New evidence found during an excavation at the Kakapel Rockshelter in the Lake Victoria region of Kenya changes that.
“We found a huge assemblage of plants, including a lot of crop remains,” Mueller says. “The past shows a rich history of diverse and flexible farming systems in the region, in opposition to modern stereotypes about Africa.”
The site has been a Kenyan national monument since 2004. It includes rock art and other archaeological artefacts reflecting more than 9,000 years of human occupation.
Mueller’s team performed radiocarbon dating on the plant samples, finding remnants of cowpea dated to 2,300 years ago. This is the oldest crop found in eastern Africa. It dates to a time when local people also began to use domestic cattle.
They also found evidence that sorghum (an ancient grain) arrived in East Africa from the northeast about 1,000 years ago.
Another crop took the researchers by surprise. Mueller’s team uncovered a burnt, but perfectly intact field pea. Peas were not previously considered part of early agriculture in the region.
“To our knowledge, this is the only evidence of peas in Iron Age eastern Africa,” Mueller says.
“The standard peas that we eat in North America were domesticated in the near east,” Mueller says. “They were grown in Egypt and probably ended up in east Africa by travelling down the Nile through Sudan, which is also likely how sorghum ended up in east Africa. But there is another kind of pea that was domesticated independently in Ethiopia called the Abyssinian pea, and our sample could be either one.”
Emmanuel Ndiema is from the National Museums of Kenya, a project partner on the research.
“Our findings at Kakapel reveal the earliest evidence of domesticated crops in east Africa, reflecting the dynamic interactions between local herders and incoming Bantu-speaking farmers,” Ndiema says.

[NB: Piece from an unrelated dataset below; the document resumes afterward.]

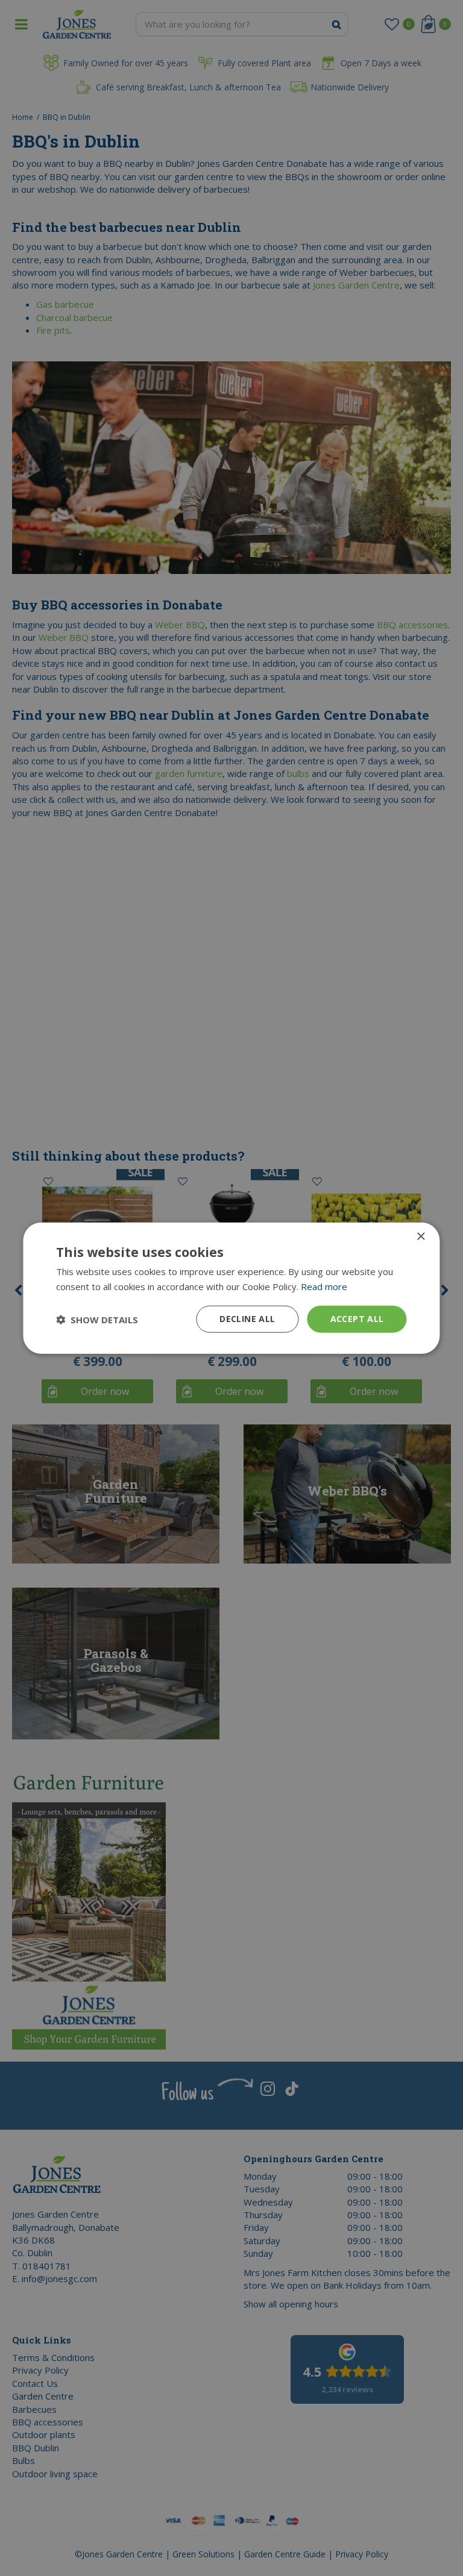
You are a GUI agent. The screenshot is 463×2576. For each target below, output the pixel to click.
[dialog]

“Our work shows that African farming was constantly changing as people migrated, adopted new crops and abandoned others at a local level,” Mueller explains. “Prior to European colonialism, community-scale flexibility and decision-making was critical for food security – and it still is in many places.”
“This is where human evolution occurred. This is where hunting and gathering was invented by people,” Mueller says. “But there has been no archaeological evidence about which plants hunter-gatherers were eating from this region. If we can get that kind of information from this assemblage, then that is a great contribution.”